(Beginning of Data section)

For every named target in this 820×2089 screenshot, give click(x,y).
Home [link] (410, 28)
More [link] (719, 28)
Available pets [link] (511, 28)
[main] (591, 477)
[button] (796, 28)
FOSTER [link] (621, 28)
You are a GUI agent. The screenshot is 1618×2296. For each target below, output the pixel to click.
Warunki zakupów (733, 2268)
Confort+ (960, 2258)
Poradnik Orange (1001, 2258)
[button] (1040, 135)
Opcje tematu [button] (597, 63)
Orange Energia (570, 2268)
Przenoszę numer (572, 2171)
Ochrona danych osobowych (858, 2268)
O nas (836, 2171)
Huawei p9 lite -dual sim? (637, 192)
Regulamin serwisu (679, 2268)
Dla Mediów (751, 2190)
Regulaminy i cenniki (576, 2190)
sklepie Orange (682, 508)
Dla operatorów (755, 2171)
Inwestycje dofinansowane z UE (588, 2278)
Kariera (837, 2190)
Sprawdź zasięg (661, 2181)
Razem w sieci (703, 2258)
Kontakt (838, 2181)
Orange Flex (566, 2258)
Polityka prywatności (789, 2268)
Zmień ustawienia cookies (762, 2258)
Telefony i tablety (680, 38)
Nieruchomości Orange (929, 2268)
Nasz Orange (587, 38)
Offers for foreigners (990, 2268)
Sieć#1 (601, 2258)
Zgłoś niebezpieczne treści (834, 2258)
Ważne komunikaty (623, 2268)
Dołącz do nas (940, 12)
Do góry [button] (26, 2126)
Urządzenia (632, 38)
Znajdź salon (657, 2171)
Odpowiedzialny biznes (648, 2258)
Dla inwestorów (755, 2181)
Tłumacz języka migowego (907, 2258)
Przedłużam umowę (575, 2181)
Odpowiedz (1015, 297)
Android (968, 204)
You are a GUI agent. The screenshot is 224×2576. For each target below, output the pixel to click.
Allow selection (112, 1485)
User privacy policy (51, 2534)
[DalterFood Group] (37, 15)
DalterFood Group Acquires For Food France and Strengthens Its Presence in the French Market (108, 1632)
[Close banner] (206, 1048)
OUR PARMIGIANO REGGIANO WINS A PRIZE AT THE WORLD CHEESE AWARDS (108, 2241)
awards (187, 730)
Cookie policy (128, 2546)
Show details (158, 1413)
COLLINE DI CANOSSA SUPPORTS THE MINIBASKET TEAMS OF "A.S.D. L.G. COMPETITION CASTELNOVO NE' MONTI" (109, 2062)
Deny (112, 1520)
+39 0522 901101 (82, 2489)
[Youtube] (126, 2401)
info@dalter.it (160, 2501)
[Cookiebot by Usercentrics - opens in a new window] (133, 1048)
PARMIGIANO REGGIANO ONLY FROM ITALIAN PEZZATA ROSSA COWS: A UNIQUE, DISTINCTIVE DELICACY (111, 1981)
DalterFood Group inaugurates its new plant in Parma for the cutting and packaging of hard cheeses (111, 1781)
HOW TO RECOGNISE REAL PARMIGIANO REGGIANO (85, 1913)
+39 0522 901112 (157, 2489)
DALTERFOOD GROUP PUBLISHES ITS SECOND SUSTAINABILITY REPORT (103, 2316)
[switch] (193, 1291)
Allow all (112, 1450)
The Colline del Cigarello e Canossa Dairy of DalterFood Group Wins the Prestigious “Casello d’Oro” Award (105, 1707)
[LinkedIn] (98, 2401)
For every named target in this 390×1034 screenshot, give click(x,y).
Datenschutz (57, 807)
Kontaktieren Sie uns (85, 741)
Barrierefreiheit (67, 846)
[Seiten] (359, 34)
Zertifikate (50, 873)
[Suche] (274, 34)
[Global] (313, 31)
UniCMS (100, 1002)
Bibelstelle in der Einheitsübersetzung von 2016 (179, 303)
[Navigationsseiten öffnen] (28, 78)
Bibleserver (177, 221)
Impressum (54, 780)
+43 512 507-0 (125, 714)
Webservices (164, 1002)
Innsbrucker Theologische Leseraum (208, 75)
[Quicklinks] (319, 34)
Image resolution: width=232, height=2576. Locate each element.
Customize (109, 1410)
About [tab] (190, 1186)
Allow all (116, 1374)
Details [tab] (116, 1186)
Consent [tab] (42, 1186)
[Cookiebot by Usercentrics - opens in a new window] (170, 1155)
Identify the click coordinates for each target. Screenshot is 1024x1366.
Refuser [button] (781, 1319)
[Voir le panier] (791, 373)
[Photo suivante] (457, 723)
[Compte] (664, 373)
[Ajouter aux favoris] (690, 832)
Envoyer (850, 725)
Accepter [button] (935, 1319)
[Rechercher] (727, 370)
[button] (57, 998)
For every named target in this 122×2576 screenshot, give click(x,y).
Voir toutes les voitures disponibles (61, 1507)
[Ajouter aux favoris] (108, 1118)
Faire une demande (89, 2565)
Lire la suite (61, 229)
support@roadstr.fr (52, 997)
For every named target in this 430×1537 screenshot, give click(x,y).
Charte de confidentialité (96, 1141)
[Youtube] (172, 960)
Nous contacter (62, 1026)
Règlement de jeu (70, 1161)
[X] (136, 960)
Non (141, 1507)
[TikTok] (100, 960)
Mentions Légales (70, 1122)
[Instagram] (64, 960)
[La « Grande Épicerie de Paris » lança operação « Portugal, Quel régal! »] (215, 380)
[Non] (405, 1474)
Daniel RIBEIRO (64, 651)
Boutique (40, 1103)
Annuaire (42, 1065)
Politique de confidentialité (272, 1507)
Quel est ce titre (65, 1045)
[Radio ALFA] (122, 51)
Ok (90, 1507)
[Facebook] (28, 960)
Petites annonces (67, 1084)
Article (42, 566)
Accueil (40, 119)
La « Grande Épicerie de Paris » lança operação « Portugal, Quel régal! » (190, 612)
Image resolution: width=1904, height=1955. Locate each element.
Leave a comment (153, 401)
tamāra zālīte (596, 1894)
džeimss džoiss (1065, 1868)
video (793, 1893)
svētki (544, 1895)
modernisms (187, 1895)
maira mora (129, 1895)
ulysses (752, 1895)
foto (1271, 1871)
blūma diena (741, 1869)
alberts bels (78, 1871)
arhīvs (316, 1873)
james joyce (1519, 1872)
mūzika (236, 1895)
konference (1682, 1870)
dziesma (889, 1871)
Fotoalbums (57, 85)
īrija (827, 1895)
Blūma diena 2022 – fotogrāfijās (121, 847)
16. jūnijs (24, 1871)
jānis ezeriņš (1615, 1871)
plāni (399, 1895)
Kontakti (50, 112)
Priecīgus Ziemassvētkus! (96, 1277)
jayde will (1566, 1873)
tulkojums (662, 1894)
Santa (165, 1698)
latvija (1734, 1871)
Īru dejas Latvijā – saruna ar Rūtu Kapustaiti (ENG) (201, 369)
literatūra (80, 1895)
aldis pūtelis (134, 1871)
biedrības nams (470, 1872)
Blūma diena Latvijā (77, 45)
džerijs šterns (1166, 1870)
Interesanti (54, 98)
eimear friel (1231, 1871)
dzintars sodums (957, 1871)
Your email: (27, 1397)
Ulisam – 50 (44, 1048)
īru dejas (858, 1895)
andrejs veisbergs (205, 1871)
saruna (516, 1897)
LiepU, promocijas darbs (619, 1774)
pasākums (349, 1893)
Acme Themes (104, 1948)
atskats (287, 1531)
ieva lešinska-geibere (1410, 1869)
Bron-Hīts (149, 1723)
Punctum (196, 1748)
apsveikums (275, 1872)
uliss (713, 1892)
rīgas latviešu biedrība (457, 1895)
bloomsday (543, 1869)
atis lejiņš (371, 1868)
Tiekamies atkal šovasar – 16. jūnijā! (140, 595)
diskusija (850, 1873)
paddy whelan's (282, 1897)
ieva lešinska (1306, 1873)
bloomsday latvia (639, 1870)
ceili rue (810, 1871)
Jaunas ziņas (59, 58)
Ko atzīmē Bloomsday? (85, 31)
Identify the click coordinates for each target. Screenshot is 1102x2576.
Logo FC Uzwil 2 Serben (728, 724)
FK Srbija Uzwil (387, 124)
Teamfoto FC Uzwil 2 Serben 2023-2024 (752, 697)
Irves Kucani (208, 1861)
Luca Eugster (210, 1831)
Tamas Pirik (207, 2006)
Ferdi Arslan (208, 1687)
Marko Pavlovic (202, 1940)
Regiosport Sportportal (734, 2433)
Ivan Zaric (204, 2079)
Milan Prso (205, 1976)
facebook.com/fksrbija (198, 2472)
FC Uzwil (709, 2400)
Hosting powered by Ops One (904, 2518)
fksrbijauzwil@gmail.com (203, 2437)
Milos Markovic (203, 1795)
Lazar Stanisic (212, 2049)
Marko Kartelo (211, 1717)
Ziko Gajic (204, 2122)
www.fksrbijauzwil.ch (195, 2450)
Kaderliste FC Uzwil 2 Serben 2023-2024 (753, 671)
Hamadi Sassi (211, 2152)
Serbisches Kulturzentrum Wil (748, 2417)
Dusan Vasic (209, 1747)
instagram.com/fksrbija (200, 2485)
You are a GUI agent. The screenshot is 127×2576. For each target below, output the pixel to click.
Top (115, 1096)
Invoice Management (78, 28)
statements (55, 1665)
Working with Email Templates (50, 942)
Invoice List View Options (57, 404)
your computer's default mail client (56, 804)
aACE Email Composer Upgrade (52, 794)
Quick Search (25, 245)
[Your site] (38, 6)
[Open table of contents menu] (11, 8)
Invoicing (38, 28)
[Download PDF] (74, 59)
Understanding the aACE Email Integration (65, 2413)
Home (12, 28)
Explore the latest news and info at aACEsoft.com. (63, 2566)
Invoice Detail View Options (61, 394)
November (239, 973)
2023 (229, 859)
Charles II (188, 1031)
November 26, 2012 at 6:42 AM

(End of Data section)

- [How to complete this task] Could you reproduce, exactly, every line above from the line with "džeimss džoiss (1065, 1868)" to the line with "Ko atzīmē Bloomsday? (85, 31)", and no other line? Both ends count.

- [Answer section]
džeimss džoiss (1065, 1868)
video (793, 1893)
svētki (544, 1895)
modernisms (187, 1895)
maira mora (129, 1895)
ulysses (752, 1895)
foto (1271, 1871)
blūma diena (741, 1869)
alberts bels (78, 1871)
arhīvs (316, 1873)
james joyce (1519, 1872)
mūzika (236, 1895)
konference (1682, 1870)
dziesma (889, 1871)
Fotoalbums (57, 85)
īrija (827, 1895)
Blūma diena 2022 – fotogrāfijās (121, 847)
16. jūnijs (24, 1871)
jānis ezeriņš (1615, 1871)
plāni (399, 1895)
Kontakti (50, 112)
Priecīgus Ziemassvētkus! (96, 1277)
jayde will (1566, 1873)
tulkojums (662, 1894)
Santa (165, 1698)
latvija (1734, 1871)
Īru dejas Latvijā – saruna ar Rūtu Kapustaiti (ENG) (201, 369)
literatūra (80, 1895)
aldis pūtelis (134, 1871)
biedrības nams (470, 1872)
Blūma diena Latvijā (77, 45)
džerijs šterns (1166, 1870)
Interesanti (54, 98)
eimear friel (1231, 1871)
dzintars sodums (957, 1871)
Your email: (27, 1397)
Ulisam – 50 (44, 1048)
īru dejas (858, 1895)
andrejs veisbergs (205, 1871)
saruna (516, 1897)
LiepU, promocijas darbs (619, 1774)
pasākums (349, 1893)
Acme Themes (104, 1948)
atskats (287, 1531)
ieva lešinska-geibere (1410, 1869)
Bron-Hīts (149, 1723)
Punctum (196, 1748)
apsveikums (275, 1872)
uliss (713, 1892)
rīgas latviešu biedrība (457, 1895)
bloomsday (543, 1869)
atis lejiņš (371, 1868)
Tiekamies atkal šovasar – 16. jūnijā! (140, 595)
diskusija (850, 1873)
paddy whelan's (282, 1897)
ieva lešinska (1306, 1873)
bloomsday latvia (639, 1870)
ceili rue (810, 1871)
Jaunas ziņas (59, 58)
Ko atzīmē Bloomsday? (85, 31)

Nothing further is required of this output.